- Born: March 29, 1877 Baltimore, Maryland
- Died: April 25, 1953 (aged 76) Lee, Massachusetts
- Education: Johns Hopkins University
- Awards: Kober Medal in 1948
- Scientific career
- Fields: pathology
- Workplaces: University of Pennsylvania Columbia University Cornell University Johns Hopkins University

= Warfield Theobald Longcope =

American pathologist

Warfield Theobald Longcope (29 March 1877 – 25 April 1953) was an American pathologist. He served as physician-in-chief of the Johns Hopkins Hospital and president of the American Association of Immunologists, Association of American Physicians, and American Society for Clinical Investigation.

== Early life and education ==
Warfield Longcope was born in Baltimore, Maryland to George and Ruth (Theobald) Longcope. His mother's family had a long history of achievement in medicine, starting with Nathan Smith, the third graduate of Harvard College's medical department.

Longcope graduated from Johns Hopkins University in 1897. In 1901 he graduated from the university's medical school, part of their fifth class of students. Among the significant influences in his education were William H. Welch and William Osler. As a result of these influences, he elected to concentrate on pathology in his post-doctoral education.

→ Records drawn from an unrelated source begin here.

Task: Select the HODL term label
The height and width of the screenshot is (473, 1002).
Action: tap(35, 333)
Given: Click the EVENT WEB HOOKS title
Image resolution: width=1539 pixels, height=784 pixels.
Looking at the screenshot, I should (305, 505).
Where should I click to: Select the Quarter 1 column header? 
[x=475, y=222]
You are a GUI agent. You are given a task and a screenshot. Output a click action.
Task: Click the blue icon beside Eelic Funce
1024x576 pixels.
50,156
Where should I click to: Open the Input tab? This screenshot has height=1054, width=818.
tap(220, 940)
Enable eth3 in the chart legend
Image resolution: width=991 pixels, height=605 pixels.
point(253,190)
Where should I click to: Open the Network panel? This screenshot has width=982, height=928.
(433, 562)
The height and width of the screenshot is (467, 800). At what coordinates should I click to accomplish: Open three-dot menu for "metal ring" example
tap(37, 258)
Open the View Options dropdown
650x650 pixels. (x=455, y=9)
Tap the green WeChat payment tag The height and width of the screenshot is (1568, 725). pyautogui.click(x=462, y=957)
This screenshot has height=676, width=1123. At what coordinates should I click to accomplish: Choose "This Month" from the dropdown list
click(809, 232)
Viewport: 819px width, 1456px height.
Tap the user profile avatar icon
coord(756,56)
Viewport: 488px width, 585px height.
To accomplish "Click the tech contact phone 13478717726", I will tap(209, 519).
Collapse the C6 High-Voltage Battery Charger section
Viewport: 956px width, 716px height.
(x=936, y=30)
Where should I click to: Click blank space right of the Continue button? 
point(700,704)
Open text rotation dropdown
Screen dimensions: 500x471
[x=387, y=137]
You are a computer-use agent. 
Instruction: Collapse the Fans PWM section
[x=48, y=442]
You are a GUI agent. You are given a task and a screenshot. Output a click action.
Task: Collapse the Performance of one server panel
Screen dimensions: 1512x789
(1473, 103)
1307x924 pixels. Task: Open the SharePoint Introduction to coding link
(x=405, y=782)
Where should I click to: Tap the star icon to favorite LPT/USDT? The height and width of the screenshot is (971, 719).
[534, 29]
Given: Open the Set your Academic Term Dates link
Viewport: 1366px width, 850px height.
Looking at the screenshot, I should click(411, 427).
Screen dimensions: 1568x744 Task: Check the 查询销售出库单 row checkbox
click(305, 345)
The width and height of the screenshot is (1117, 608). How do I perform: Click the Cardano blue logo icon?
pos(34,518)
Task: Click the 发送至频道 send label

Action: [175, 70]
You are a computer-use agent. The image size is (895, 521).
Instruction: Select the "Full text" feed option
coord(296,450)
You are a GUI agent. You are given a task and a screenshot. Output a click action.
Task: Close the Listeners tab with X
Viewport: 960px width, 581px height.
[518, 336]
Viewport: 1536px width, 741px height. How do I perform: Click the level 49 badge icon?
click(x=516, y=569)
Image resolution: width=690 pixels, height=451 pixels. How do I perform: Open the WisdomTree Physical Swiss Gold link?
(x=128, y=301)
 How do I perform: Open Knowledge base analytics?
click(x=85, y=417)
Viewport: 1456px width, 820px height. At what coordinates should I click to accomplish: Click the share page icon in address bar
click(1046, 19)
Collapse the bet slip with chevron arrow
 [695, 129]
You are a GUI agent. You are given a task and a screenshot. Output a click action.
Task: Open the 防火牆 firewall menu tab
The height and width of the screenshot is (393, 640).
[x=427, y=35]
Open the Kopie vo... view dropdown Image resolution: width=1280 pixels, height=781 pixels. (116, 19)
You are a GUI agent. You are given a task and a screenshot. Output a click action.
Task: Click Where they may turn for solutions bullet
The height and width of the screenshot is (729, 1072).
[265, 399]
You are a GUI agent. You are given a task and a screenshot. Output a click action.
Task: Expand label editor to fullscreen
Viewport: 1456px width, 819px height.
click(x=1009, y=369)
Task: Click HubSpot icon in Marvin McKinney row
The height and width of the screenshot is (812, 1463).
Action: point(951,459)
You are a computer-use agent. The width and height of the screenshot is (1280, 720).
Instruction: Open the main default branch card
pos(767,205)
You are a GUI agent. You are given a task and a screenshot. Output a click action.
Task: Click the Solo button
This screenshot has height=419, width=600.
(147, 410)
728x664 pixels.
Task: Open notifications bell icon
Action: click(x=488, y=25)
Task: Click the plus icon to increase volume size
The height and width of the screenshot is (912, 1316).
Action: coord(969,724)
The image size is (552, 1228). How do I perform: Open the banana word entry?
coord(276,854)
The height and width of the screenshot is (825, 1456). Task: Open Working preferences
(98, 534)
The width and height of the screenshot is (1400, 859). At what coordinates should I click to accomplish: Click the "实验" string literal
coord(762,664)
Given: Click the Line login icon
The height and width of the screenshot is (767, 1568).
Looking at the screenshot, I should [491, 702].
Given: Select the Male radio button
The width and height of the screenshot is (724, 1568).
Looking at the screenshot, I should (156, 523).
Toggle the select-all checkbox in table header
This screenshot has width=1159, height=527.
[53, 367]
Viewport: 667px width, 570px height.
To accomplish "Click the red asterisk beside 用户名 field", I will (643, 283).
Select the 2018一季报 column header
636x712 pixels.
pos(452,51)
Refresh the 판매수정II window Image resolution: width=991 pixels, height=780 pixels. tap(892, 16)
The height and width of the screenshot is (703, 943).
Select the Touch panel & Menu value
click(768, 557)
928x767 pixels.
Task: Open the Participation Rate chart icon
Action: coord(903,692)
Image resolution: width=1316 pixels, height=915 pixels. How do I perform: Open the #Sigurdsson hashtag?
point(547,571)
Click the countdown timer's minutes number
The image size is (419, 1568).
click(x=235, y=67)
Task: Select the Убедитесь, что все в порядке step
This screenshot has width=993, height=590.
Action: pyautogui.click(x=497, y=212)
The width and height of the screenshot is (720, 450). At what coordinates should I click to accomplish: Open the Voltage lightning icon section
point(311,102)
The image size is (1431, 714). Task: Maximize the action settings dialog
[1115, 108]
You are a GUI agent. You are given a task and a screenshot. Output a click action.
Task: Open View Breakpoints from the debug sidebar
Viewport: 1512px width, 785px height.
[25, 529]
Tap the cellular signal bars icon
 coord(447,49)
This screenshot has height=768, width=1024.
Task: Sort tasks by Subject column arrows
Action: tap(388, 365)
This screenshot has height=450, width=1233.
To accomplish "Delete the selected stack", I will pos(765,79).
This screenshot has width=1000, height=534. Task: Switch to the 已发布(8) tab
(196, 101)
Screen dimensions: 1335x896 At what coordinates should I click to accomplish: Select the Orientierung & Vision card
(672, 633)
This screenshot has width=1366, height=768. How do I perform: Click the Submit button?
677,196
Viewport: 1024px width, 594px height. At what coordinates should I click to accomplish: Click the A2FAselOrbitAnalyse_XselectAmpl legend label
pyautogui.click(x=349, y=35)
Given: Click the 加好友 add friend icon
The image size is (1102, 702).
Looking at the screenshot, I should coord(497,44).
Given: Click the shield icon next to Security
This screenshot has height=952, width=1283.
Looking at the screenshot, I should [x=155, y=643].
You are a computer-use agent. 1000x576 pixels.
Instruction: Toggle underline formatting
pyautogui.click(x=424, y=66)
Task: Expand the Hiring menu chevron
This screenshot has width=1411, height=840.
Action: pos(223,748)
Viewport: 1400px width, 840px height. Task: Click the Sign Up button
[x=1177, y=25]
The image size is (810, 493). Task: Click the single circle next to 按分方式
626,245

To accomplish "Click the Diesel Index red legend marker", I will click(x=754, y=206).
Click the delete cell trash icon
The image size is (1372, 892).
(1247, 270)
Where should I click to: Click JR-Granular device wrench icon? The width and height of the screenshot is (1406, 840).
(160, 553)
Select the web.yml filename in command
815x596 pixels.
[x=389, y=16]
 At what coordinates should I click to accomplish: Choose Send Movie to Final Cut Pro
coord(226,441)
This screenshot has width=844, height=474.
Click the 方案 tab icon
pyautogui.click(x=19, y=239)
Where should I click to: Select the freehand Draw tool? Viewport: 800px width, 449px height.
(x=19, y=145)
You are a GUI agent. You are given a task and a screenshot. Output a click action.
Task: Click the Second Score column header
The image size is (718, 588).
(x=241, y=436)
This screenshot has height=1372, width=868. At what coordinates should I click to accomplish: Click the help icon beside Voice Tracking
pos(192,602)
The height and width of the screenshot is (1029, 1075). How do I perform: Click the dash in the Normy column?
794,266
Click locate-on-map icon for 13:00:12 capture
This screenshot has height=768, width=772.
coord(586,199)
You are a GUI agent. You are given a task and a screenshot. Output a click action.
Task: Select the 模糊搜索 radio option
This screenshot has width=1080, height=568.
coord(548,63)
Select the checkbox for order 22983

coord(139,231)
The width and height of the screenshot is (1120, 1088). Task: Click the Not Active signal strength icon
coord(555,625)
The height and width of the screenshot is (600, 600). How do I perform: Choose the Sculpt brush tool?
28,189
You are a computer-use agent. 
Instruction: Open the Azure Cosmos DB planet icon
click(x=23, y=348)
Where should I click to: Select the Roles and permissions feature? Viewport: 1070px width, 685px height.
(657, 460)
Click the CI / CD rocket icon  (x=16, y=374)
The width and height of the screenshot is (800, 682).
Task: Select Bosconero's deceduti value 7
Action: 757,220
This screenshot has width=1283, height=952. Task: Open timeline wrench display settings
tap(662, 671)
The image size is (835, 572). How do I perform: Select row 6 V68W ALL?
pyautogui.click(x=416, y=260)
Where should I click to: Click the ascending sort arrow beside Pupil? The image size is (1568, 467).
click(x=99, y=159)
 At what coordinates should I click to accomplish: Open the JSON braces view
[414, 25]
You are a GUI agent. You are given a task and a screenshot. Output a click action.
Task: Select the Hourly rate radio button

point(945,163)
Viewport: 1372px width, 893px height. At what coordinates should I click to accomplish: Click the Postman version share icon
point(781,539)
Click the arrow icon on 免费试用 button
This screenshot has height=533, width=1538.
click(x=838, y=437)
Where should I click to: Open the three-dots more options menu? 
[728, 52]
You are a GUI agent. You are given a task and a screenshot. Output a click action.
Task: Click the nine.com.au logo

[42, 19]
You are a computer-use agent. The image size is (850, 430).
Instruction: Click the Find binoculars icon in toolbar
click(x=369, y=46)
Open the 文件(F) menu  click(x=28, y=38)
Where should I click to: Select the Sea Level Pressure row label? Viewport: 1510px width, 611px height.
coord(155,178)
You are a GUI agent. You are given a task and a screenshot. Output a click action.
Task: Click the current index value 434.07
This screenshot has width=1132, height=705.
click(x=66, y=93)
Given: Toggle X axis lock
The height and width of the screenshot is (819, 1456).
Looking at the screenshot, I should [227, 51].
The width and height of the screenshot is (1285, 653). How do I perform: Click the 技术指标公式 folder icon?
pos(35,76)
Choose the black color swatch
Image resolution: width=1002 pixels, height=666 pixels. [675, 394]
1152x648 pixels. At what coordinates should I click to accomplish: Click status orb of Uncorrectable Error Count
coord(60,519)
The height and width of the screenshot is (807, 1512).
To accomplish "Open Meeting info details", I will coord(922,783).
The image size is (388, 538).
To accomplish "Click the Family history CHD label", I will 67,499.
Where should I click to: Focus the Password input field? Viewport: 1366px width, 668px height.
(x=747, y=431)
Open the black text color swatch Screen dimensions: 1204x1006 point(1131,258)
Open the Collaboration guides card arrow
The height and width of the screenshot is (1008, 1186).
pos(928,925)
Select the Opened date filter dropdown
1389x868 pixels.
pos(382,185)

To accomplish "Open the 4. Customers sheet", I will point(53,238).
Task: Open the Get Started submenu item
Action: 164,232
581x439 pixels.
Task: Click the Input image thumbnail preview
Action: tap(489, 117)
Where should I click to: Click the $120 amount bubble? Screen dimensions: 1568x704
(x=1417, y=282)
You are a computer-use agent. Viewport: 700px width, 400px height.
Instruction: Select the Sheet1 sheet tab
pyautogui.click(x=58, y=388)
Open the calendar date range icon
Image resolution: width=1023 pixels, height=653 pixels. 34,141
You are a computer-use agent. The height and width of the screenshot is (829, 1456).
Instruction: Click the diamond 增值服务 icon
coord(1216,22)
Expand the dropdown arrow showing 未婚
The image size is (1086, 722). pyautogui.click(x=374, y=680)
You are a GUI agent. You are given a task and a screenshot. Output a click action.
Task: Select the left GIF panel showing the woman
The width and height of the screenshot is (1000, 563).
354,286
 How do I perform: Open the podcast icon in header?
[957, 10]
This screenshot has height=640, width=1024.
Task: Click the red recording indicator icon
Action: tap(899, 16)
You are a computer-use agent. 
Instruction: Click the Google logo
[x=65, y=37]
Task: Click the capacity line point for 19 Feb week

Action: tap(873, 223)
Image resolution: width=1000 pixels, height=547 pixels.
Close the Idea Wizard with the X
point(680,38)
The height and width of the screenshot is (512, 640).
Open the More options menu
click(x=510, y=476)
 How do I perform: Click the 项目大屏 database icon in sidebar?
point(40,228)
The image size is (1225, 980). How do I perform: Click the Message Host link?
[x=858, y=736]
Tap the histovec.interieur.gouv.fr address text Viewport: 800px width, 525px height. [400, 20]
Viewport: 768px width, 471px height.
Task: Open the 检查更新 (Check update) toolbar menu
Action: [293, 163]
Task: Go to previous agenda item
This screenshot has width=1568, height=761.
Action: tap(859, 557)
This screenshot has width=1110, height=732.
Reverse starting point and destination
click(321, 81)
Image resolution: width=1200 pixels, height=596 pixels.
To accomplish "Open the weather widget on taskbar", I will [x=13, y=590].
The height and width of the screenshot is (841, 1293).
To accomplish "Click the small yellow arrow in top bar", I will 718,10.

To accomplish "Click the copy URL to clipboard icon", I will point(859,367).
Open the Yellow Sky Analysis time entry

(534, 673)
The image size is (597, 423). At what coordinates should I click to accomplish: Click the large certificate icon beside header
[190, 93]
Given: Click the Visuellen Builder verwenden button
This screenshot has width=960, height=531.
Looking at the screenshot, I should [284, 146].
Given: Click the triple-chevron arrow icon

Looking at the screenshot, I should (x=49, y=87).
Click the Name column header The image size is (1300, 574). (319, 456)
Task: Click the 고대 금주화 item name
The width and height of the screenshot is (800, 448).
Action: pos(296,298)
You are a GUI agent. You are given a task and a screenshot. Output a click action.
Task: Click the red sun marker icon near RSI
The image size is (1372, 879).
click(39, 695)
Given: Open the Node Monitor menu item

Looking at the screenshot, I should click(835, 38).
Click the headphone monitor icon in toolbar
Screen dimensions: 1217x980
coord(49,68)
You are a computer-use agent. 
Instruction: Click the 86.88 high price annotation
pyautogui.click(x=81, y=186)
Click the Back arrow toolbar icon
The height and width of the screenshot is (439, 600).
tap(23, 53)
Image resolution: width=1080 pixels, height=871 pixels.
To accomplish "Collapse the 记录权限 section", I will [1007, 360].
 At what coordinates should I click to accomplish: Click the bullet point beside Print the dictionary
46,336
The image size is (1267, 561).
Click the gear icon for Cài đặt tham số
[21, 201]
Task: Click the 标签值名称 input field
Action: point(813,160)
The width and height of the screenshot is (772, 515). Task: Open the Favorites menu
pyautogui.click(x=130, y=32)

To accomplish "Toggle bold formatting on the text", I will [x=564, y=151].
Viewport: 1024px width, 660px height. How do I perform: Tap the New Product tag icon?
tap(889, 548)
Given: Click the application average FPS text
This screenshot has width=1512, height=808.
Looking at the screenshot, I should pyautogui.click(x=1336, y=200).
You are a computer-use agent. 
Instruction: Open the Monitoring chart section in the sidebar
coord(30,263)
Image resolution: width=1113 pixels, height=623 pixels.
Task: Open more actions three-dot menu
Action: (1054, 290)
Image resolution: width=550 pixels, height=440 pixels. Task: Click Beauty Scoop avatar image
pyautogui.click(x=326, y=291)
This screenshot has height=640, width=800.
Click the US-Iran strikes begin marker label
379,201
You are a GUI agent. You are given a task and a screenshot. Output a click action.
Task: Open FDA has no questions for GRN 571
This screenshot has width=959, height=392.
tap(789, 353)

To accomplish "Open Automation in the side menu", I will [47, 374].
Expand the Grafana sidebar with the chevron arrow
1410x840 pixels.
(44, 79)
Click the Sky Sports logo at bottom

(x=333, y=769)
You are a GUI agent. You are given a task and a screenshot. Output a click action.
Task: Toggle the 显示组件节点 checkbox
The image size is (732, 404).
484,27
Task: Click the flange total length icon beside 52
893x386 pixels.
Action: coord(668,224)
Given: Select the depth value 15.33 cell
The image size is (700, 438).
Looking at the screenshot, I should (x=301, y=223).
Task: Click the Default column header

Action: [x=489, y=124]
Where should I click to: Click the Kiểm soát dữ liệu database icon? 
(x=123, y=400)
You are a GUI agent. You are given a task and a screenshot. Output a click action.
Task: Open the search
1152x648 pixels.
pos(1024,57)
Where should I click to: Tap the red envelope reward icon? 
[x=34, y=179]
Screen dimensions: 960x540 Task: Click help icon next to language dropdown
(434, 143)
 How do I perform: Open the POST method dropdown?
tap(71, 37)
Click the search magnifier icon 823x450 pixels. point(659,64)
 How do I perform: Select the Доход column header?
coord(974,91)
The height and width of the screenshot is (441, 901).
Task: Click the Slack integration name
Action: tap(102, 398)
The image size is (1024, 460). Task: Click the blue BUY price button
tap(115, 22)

== Early medical career ==
After completing medical school, Longcope took a position as the resident pathologist at Pennsylvania Hospital's Ayer Clinical Laboratory, working under the direction of Simon Flexner. By 1904, he was the laboratory director, a position he held until 1911. Between 1909 and 1911, he was also an assistant professor at the University of Pennsylvania School of Medicine. In 1911, he left to become an assistant professor at Columbia University and physician at Presbyterian Hospital; by 1914, he was the medical director.

== Wartime service ==
Longcope served in World War I as an Army physician, his active duty service beginning in August 1917 and continuing through 1919. He was part of the Office of the Surgeon General of the Army, and later consulted for the American Expeditionary Forces.

== Later career ==
At the end of his military service, Longcope returned to his positions at Columbia and Presbyterian. For a brief time in 1922, he was a professor at Cornell University Medical School, before returning to his alma mater later that year as director of the Johns Hopkins University medical department and physician-in-chief of Johns Hopkins Hospital. Longcope was one of the founding members of the American Society for Clinical Investigation, and served as the organization's president in 1919. He was the president of the American Association of Immunologists from 1935 to 1936, having already served as one of their councillors from 1934 to 1935 (and again from 1936 to 1940). From 1945 to 1946 he was president of the Association of American Physicians.

== Awards and honors ==
During his long career, Longcope accumulated a number of awards. He was made a Fellow of the American Academy of Arts and Sciences in 1923, was awarded the Bronze Medal of American Roentgen Ray Society in 1937, became a member of the National Academy of Sciences in 1943, and was awarded the Kober Medal in 1948.

== Research interests ==
From the earliest phases of his medical education, Longcope had a particular interest in bacteriology and pathological anatomy. He spent much of his career studying antigen-antibody mechanisms. During his time with the military, he studied influenza and hemolytic streptococcus, both of which were major wartime concerns. He was one of the researchers on Dimercaprol ("British Anti-Lewisite") during World War II, and also encouraged its postwar civilian use as an antidote to metal poisoning. In total, he published 125 papers, including a major one after his retirement on sarcoidosis. Longcope was noted for keeping files on his "favorite" diseases, with case notes, photographs, and other information for each; he kept these files current up through the final weeks of his life.

== Family ==
Longcope married Janet Percy Dana in 1915. She was the daughter of Paul Dana, editor of the New York Sun. They had four children, two boys and two girls. Continuing the family tradition, one of the sons became a physician as well. Christopher Longcope (1928–2003), one of Warfield Longcope's two sons, received his M.D. from Johns Hopkins Medical School and became a professor of medicine at the University of Massachusetts Medical School.

Warfield Longcope retired from active practice in 1946. He died of emphysema in 1953, at his farm in Lee, Massachusetts.